EXERCISE>
Could you count the lines in the data that contain "text"? Reply with the number only.

Recorded data

* * *

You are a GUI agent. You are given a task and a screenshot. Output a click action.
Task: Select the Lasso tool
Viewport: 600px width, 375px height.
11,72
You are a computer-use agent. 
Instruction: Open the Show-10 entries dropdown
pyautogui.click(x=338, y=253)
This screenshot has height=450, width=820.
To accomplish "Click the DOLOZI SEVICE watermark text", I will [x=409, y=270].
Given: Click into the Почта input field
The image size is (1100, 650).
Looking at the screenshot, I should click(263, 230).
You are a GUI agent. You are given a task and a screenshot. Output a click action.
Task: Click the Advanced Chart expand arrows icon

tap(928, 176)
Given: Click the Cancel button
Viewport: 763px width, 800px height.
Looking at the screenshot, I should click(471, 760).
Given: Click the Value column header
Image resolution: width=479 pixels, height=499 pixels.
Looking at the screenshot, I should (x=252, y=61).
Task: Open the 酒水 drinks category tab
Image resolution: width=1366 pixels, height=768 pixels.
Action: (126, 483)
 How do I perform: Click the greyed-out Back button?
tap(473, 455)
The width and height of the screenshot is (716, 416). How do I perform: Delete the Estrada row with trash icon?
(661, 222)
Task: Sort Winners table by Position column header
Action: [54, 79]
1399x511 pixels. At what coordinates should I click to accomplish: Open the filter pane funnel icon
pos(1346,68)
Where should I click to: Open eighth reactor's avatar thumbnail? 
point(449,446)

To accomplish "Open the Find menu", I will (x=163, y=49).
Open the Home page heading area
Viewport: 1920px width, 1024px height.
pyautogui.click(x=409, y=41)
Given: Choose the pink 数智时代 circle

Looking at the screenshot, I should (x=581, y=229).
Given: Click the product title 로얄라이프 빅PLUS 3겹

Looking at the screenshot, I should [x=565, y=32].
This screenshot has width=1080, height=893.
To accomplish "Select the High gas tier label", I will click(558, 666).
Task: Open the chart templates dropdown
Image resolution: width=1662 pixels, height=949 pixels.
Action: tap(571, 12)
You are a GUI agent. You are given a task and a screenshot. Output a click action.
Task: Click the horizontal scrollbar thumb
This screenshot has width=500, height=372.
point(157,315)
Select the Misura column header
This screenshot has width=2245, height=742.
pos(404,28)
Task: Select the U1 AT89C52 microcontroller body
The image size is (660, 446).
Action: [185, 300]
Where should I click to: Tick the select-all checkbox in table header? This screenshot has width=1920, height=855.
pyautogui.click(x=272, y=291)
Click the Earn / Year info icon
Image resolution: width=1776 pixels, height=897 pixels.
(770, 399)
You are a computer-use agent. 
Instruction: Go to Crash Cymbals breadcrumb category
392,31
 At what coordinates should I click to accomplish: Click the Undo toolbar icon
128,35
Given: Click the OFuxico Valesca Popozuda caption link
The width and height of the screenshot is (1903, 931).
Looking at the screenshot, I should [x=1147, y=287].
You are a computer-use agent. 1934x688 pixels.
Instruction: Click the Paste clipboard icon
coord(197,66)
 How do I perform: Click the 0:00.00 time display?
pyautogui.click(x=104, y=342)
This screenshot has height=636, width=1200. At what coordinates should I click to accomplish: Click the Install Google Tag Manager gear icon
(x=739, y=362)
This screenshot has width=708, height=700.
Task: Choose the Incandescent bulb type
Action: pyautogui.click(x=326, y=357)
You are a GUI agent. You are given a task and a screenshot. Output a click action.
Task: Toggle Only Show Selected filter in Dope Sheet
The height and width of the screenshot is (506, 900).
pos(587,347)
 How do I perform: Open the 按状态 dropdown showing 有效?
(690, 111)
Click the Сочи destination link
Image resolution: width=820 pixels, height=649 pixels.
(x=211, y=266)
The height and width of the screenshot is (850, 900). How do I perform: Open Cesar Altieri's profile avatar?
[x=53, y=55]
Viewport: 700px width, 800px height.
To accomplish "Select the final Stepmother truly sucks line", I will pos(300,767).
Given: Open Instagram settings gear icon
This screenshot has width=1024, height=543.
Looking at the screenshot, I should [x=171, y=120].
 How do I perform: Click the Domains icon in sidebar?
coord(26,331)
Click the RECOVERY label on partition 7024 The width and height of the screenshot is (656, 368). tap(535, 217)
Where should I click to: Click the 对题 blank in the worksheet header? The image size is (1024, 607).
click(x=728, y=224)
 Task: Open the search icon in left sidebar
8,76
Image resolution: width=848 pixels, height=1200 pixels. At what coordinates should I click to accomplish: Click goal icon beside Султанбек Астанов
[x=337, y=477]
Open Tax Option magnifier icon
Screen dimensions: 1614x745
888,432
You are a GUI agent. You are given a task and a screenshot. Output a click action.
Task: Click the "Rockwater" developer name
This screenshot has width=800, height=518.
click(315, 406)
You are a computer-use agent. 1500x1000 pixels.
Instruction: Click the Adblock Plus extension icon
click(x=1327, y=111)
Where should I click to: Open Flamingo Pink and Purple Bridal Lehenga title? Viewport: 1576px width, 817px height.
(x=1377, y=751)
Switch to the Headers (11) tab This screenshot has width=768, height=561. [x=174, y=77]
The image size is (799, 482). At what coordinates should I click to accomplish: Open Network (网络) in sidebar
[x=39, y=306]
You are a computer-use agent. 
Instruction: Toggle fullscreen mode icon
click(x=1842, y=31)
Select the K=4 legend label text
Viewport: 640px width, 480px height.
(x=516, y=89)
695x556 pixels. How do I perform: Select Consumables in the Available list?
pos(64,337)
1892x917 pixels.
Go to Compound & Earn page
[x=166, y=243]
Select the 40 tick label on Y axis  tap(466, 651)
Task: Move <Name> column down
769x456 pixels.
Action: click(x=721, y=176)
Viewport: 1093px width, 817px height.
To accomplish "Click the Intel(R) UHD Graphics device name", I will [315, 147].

* * *

REPLY TO THE TASK>
2